Changes in Location of Activity - Downtown's focus, partially in response to the westward shift of the city's population, has gravitated southerly and westerly over the past 30 years. Peak land values are currently found at the Broadway-Seventh intersection.

Floor Space Trends in net floor space, by type of use, are shown in Table 20. Between 1930 and 1960, there was a 2.1 per cent increase in net floor area - 9.7 per cent when surface parking is included.
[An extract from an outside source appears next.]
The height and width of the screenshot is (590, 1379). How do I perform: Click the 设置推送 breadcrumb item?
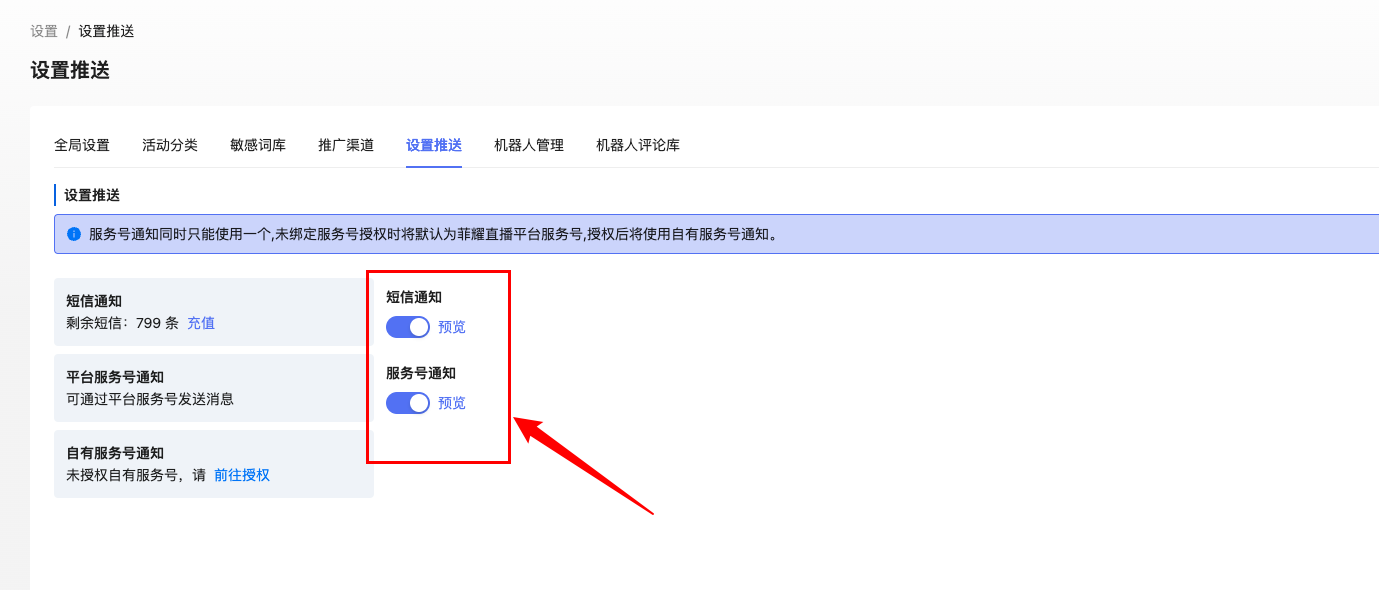(x=106, y=31)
Floor space devoted to hotel, institutional, manufacturing, wholesale, retail, and service purposes declined, while government, quasi-public, office, and parking uses increased.

As shown in Table 21, downtown floor and ground space devoted to offstreet parking increased from 7.6 per cent in 1930 to 12.3 per cent in 1953 and to 14.7 per cent in 1960. Nearly one fifth of the 3.7 million square feet of net floor area added since 1930 was within parking structures.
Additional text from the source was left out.